= Constitutional Act on State Independence of the Republic of Azerbaijan =

Constitutional Act on State Independence of the Republic of Azerbaijan (Azərbaycan Respublikasının Dövlət Müstəqilliyi haqqında Konstitusiya Aktı) was adopted on October 18, 1991, after discussions in the Supreme Soviet of Azerbaijan. With this Constitutional Act, the state independence of Azerbaijan was restored. On December 29, 1991, this issue was discussed in a national referendum, and 95% of the population voted for the country's independence, sovereignty, and independence.

== History ==
On August 30, 1991, at the extraordinary session of the Supreme Soviet, after intensive discussions, the Declaration "On restoring the state independence of the Republic of Azerbaijan" was adopted. In the document, it was emphasized that the Republic of Azerbaijan is the successor of the Azerbaijan Democratic Republic, which existed in 1918–1920. At the same time, the parliament adopted a decision on the preparation of another law - the Constitutional Act - to create the constitutional foundations of Azerbaijan's state independence.

On October 8, 1991, the extraordinary session of the Supreme Soviet of Azerbaijan, which began its work, held discussions for 4 days. Finally, on October 18, 1991, the session of the Supreme Soviet adopted a historical document - the Constitutional Act on State Independence.

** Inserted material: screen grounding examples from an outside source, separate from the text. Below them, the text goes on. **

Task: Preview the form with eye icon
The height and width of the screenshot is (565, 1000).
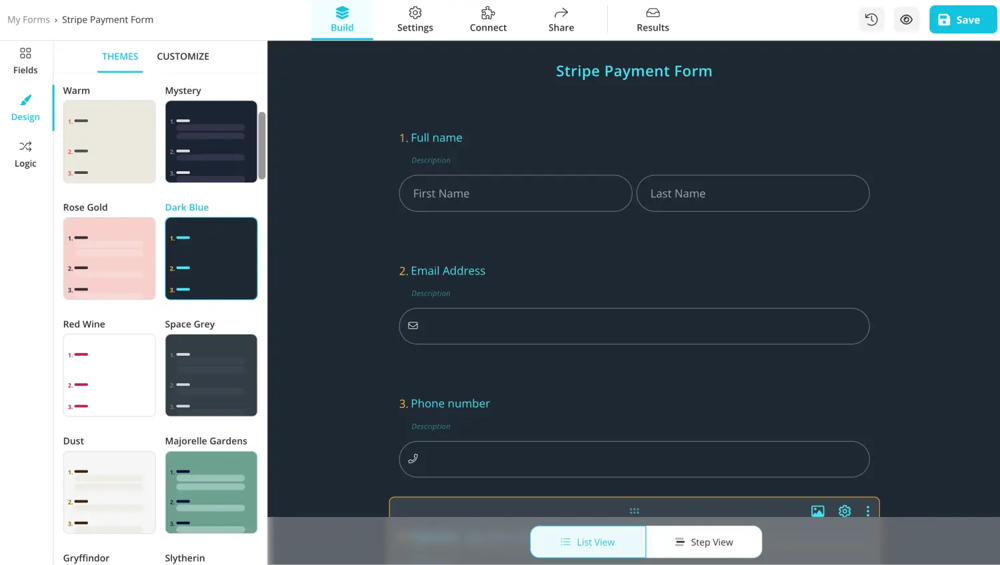Action: coord(906,20)
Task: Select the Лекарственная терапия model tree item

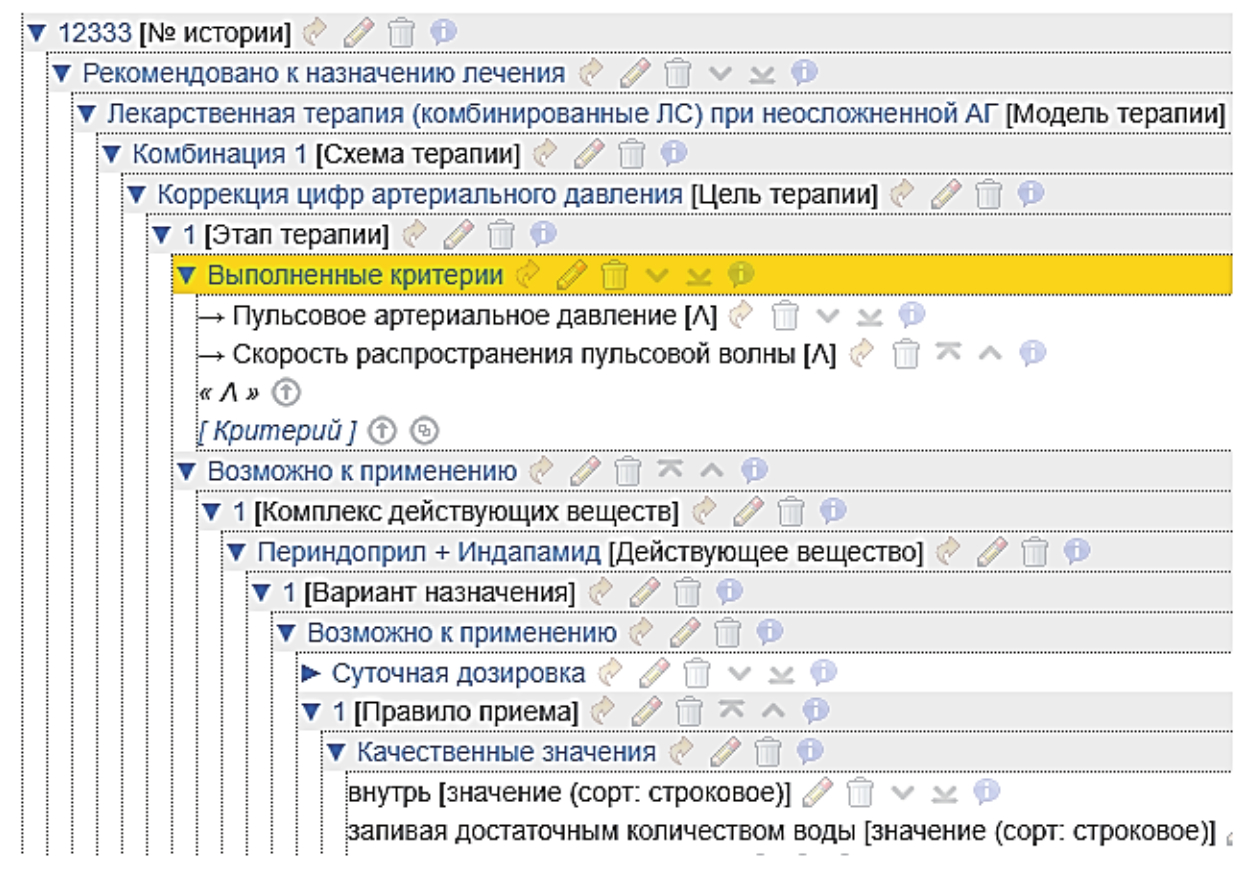Action: (551, 114)
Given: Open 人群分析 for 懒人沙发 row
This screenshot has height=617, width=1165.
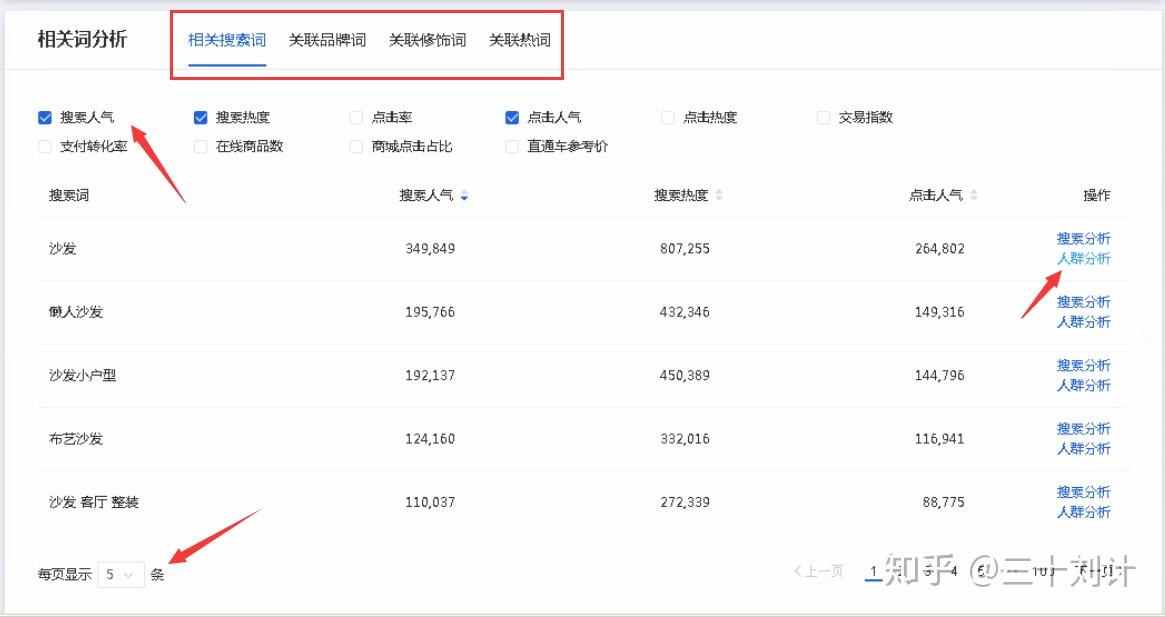Looking at the screenshot, I should point(1083,322).
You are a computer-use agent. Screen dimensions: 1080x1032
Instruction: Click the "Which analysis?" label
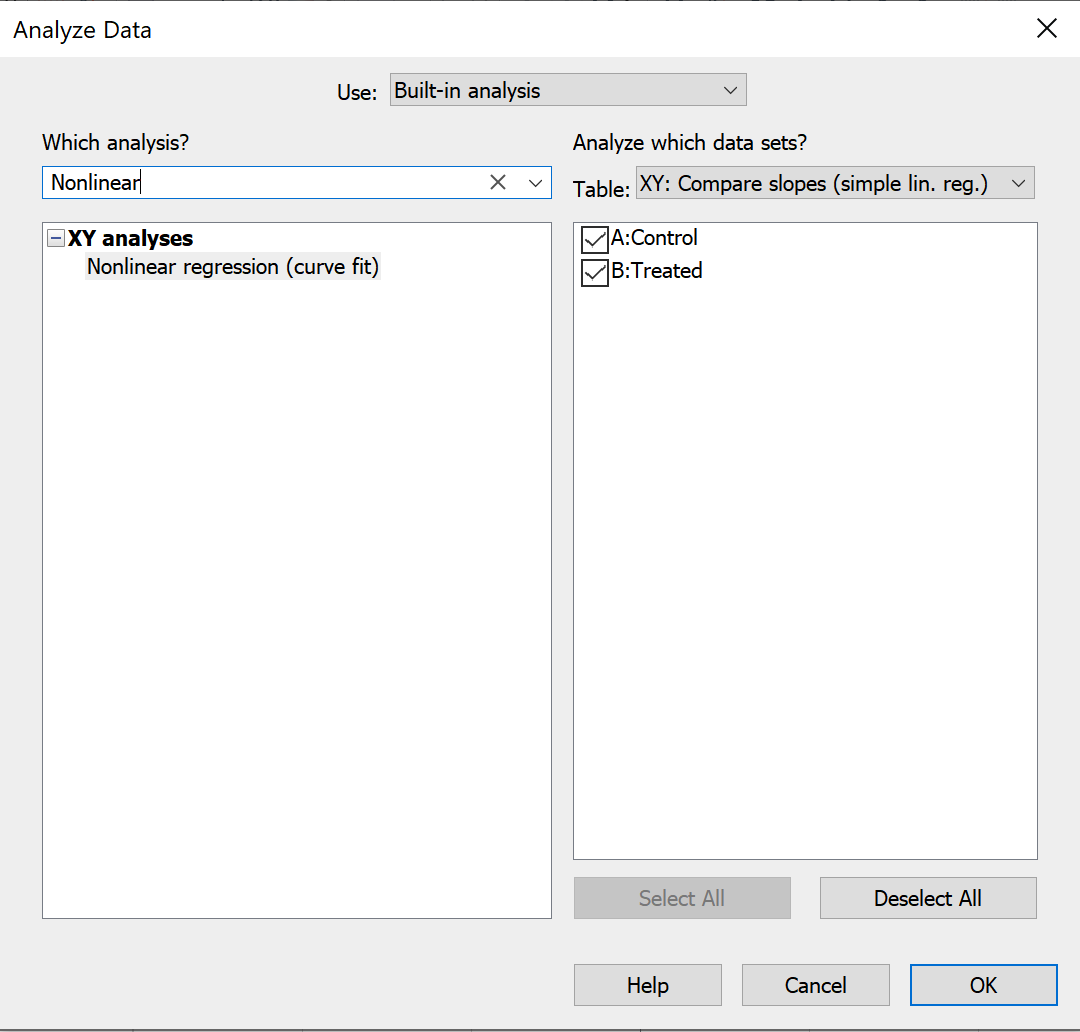click(x=115, y=143)
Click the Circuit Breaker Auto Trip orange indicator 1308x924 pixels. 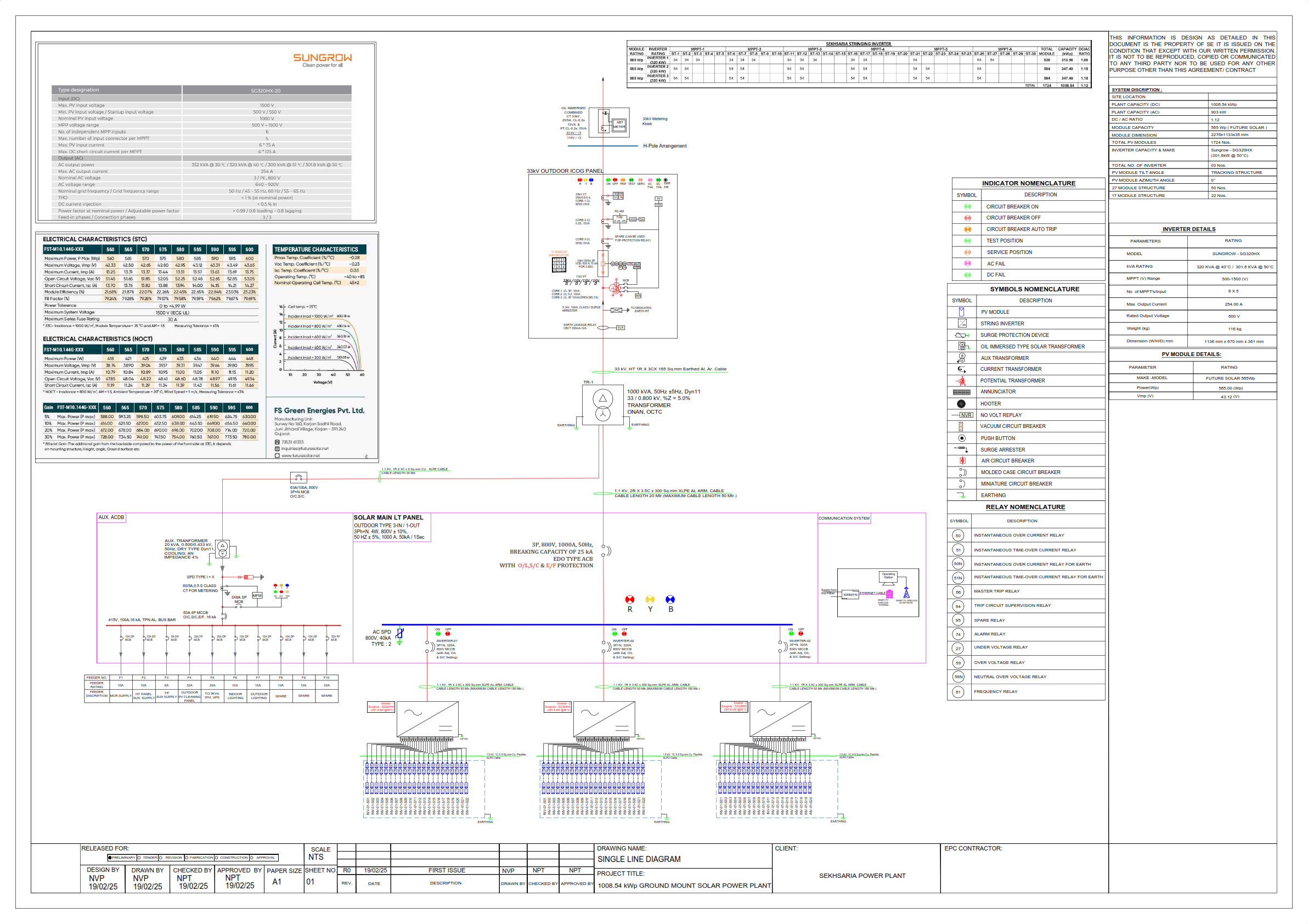click(967, 229)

At that time, 258 out of 360 deputies of the Supreme Council voted for the act, the rest either did not participate in the session or voted against it.

== The text ==
=== I. General provisions ===
- Article 1. On April 27–28, 1920, the aggression of the XI army of the RSFSR against Azerbaijan, the occupation of the territory of the republic, and the overthrow of the Azerbaijan Democratic Republic, which is a subject of international law, should be considered as Russia's occupation of independent Azerbaijan.
- Article 2. The Republic of Azerbaijan is the successor of the Republic of Azerbaijan, which existed from May 28, 1918, to April 28, 1920.
- Article 3. The part of the agreement on the organization of the USSR dated December 30, 1922 concerning Azerbaijan is invalid from the moment of its signing. All issues of mutual relations with the sovereign states that were part of the former Soviet Union should be settled between the agreements and treaties.
- Article 4. The Constitution of the Republic of Azerbaijan of 1978 remains in force in those parts that do not conflict with the provisions of this Constitutional Act. All the acts that were in force before the declaration of the restoration of the state independence of the Republic of Azerbaijan, which do not contradict the sovereignty and territorial integrity of the Republic of Azerbaijan, and are aimed at changing the structure of the national state, retain their legal force in the Republic of Azerbaijan. Until the relevant laws of the Republic of Azerbaijan are adopted, the laws of the USSR retain their legal force in the territory of the Republic of Azerbaijan; the list of those laws is determined by the Parliament of the Republic of Azerbaijan.
- Article 5. Any action directed against the independence of the Republic of Azerbaijan is an interference in the internal affairs of the sovereign state, and these actions are responded to in accordance with the norms of international law.
- Article 6. Only that part of the state debt of the USSR can be transferred to the Republic of Azerbaijan, which was created as a result of economic activity in the territory of the republic and in connection with the property of the USSR that came into the possession of the Republic of Azerbaijan.
- Article 7. All movable and immovable property of the USSR on the territory of the Republic of Azerbaijan is the state property of the Republic of Azerbaijan. An exception is the part of the movable property of the USSR that can be transferred to other states - former subjects of the USSR - under the agreement in accordance with international law. The property of the USSR that is outside the borders of the Republic of Azerbaijan, but was created at the expense of the national income, natural and other resources of Azerbaijan during the period when Azerbaijan was a part of the USSR, is transferred to the Republic of Azerbaijan under the contract in the amount corresponding to the contribution of Azerbaijan in the creation of this property.